The dual presence of Landau and Ni Hong at tomorrow’s ceremony makes Santiago the live battleground for hemisphere-wide competition between Washington and Beijing. The China Mobile submarine cable project—the 19,873-kilometre Chile China Express cable approved by the outgoing Boric government—remains the proximate flash point. The U.S. imposed visa sanctions on three Chilean officials over the approval; Kast must decide within his first days in office whether to cancel, reroute, or renegotiate the project under the Doral charter’s anti-China infrastructure protocols.

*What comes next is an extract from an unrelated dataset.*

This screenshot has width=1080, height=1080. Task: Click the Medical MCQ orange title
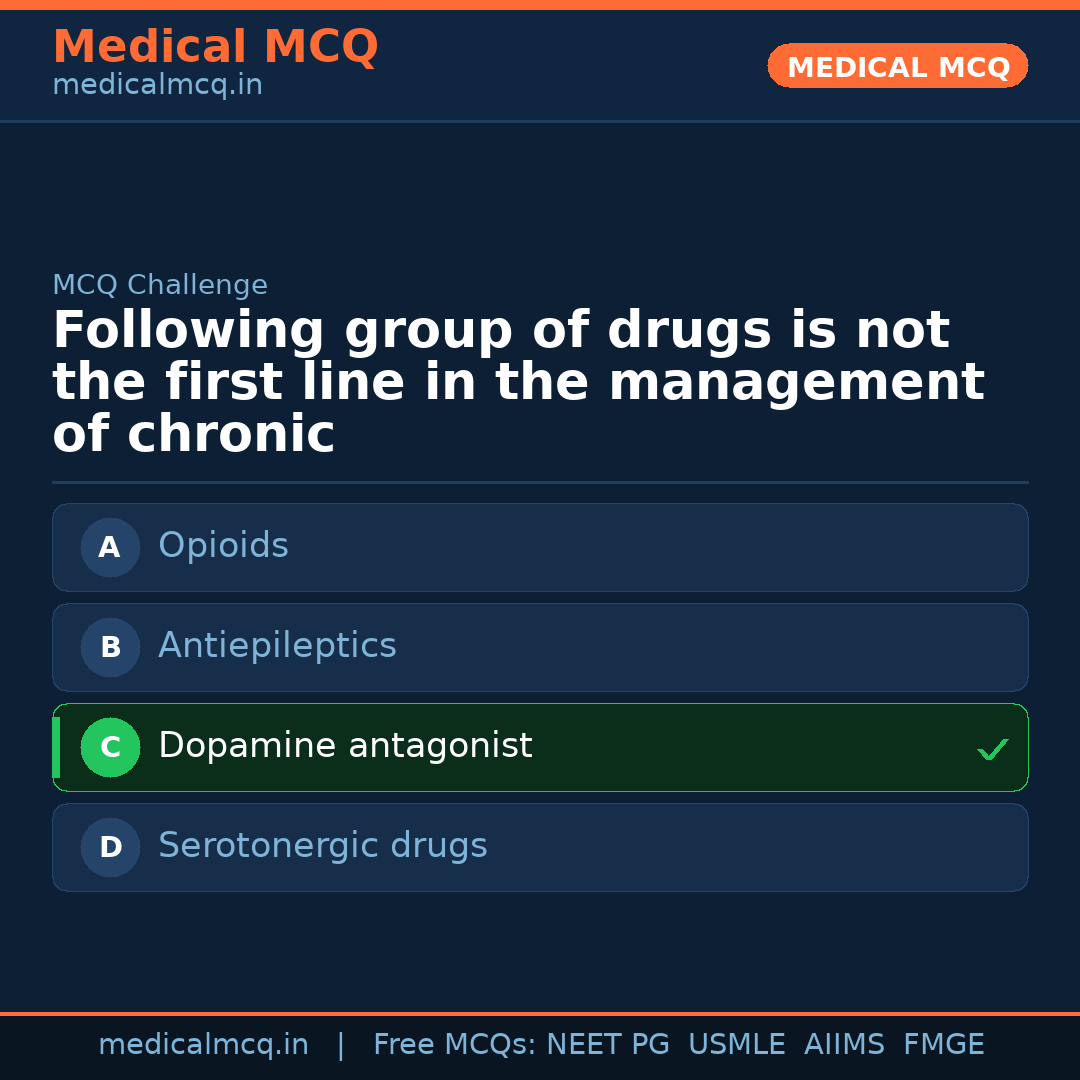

Markets are pricing in optimism. The IPSA rose 1.11% on Monday to 10,429, building on Friday’s flat close and holding well above the 10,000 support level. The broken transition with outgoing President Boric—the first failure of Chile’s post-Pinochet transition process—means Kast enters without the usual institutional continuity. His Border Shield immigration crackdown activates on inauguration day, promising 3,000 personnel for the northern frontier, but his lack of an absolute congressional majority means the legislative agenda—Codelco audit, fuel subsidy reform, copper-sector regulatory changes—depends on coalition-building with the populist People’s Party.

Key Watch

March 11 inauguration and Landau–Kast bilateral meeting. Cable project decision timeline. Beijing’s response to secure-infrastructure protocols. Border Shield deployment and northern frontier execution. People’s Party coalition terms. Whether Milei and Kast formalize the security-migration-economic agenda they previewed at Doral.

RISK: ELEVATED


Mexico

Sheinbaum responds to Doral with firm sovereignty line; military intervention “proudly” rejected; fentanyl seizures down ~40%; arms trafficking pivot


What Happened

  • Monday mañanera: At her regular morning press conference on Monday, March 9, Sheinbaum responded directly to Trump’s Doral summit remarks. She stated: “It’s good that Trump publicly says that when he has proposed that the United States Army enter Mexico, we have said no, because it is the truth, and we proudly continue to say no.” She said Mexico collaborates on intelligence and security but insisted that all operations within Mexican territory are conducted exclusively by Mexican armed forces, the National Guard, and prosecutors’ offices.
  • Fentanyl and arms: Sheinbaum cited data showing fentanyl seizures at the U.S.–Mexico border have fallen approximately 40% since Trump began his second term—a decline she attributed to Mexican enforcement, including the largest fentanyl bust in the country’s history last December. She pivoted to Washington’s responsibility, citing State Department data that approximately 75% of weapons used by Mexican cartels originate in the United States. She urged Trump to halt illegal arms trafficking southward as the most effective American contribution to reducing violence.
  • Sovereignty line: Sheinbaum’s tone was measured but firm—48 hours after Trump imitated her voice at Doral and declared “the cartels govern Mexico.” She rejected the Shield of the Americas military framework while affirming bilateral cooperation on its own terms. Approximately 100,000 women marched peacefully in Mexico City on Sunday; Sheinbaum acknowledged “legitimate demands” and noted Mexico is the only country in the world with constitutionally mandated gender parity across all three branches of government.

Why It Matters

Sheinbaum’s Monday performance was a masterclass in calibrated pushback. Her response came 48 hours after Trump imitated her voice at Doral, yet she chose measured firmness over escalation—drawing an unmovable red line on sovereignty while avoiding language that could provoke retaliation. The shift from Saturday’s mockery to Monday’s dignified press conference demonstrates that Sheinbaum’s strategy of maintaining composure under provocation still functions. The “Trump whisperer” reputation she earned throughout 2025 was tested this week and, for now, survived.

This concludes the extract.